Future research in the integration of IoT into POL should prioritize the development of interoperability standards. Establishing universal protocols and frameworks will ensure that IoT devices can seamlessly connect across diverse educational platforms, enhancing system functionality and user experience. Alongside technical standardization, ethical data management practices need significant attention. Advanced encryption methods and anonymization techniques must be explored to address privacy concerns, build trust, and safeguard sensitive learner information in an increasingly interconnected learning ecosystem.

The combination of IoT with artificial intelligence offers a promising avenue for enhancing adaptivity in educational systems. Research should focus on developing real-time adaptive algorithms that respond to learners’ cognitive and emotional states, providing a truly personalized learning experience. Such systems could dynamically adjust content delivery, pace, and difficulty, thereby fostering more effective and engaging learning outcomes. Furthermore, to make IoT-enhanced systems accessible to a broader audience, scalable implementation strategies must be developed.
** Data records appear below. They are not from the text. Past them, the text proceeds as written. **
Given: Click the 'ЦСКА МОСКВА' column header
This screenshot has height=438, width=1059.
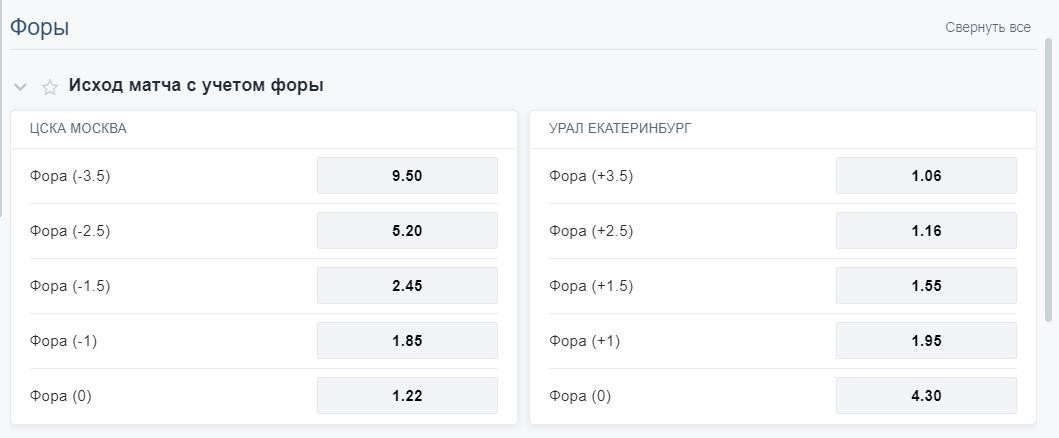Looking at the screenshot, I should coord(78,129).
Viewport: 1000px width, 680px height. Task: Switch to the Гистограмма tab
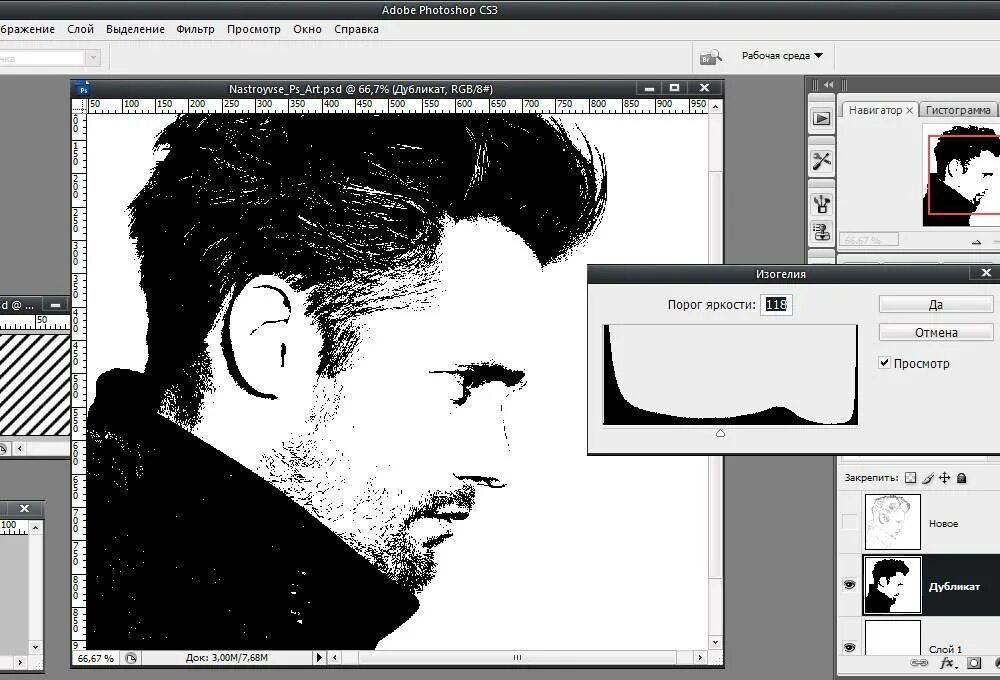click(x=958, y=110)
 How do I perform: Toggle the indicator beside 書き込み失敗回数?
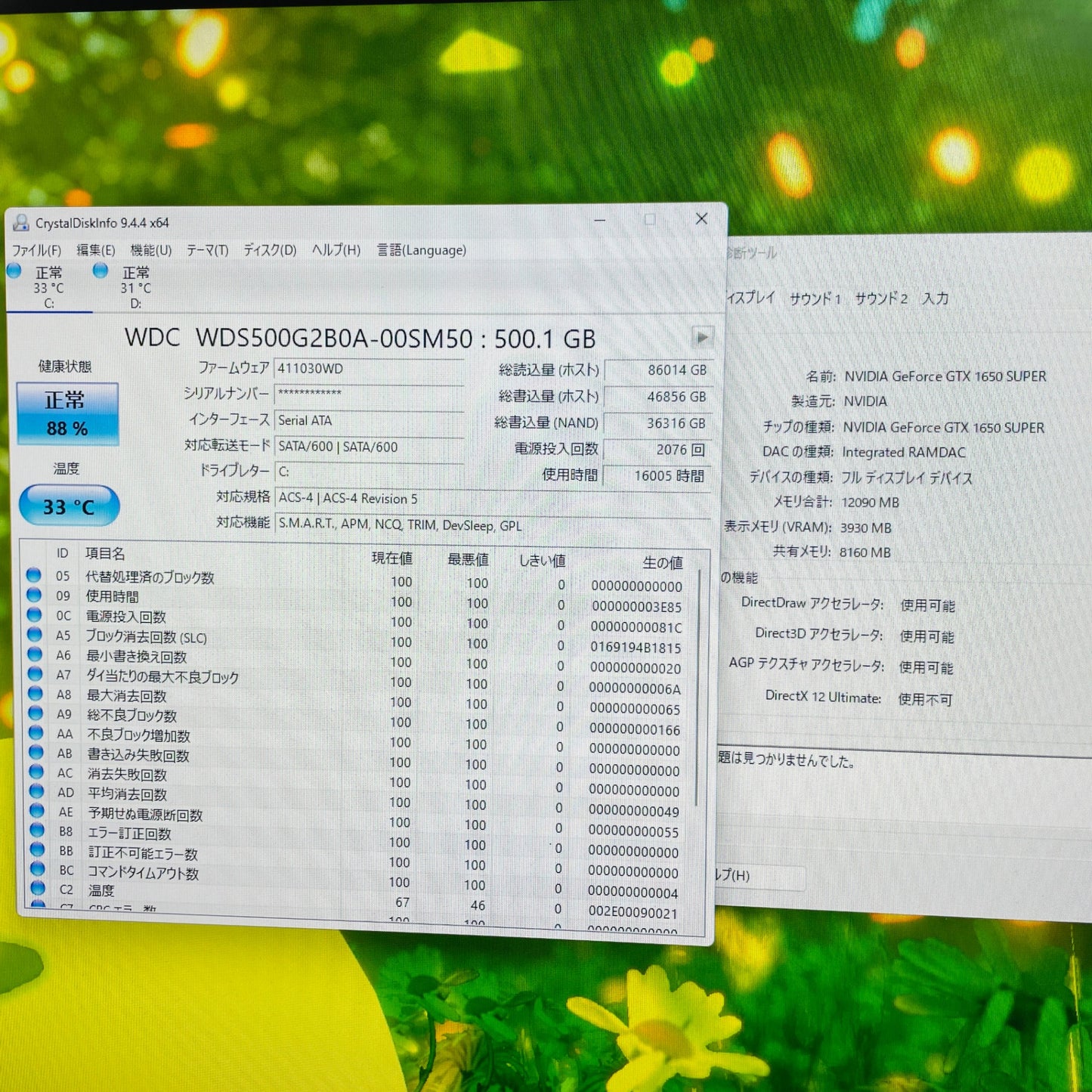click(33, 753)
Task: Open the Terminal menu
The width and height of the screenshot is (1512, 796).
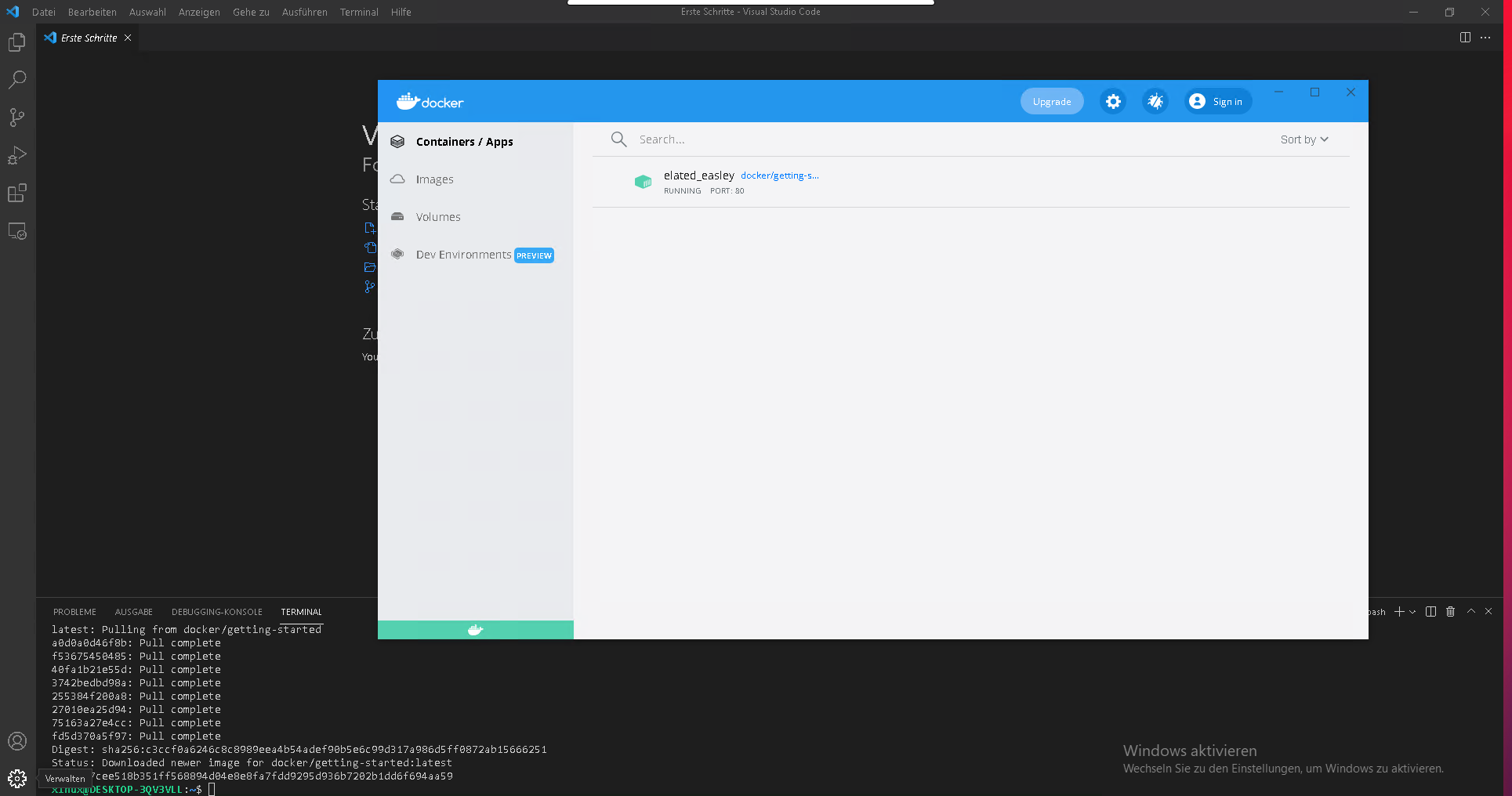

These strategies should consider various scales of deployment, ranging from individual classrooms to nationwide education systems, ensuring that solutions can be adapted to diverse educational settings.

Another critical area for future exploration is the reasonable adoption of IoT technologies. Cost-effective solutions need to be developed to enable their integration into resource-constrained environments, ensuring that learners in low-income regions can benefit from personalized educational advancements. To validate the effectiveness and practicality of these systems, large-scale, longitudinal studies are essential. These studies should assess the impact of IoT-based learning environments on academic performance, engagement, and overall learner satisfaction, providing empirical evidence to guide further development.

By addressing these research areas, the education sector can move closer to realizing the transformative potential of IoT. Such efforts will enable the creation of intelligent, inclusive, and adaptive learning systems that cater to the unique needs of every learner, fostering equity and innovation in education worldwide.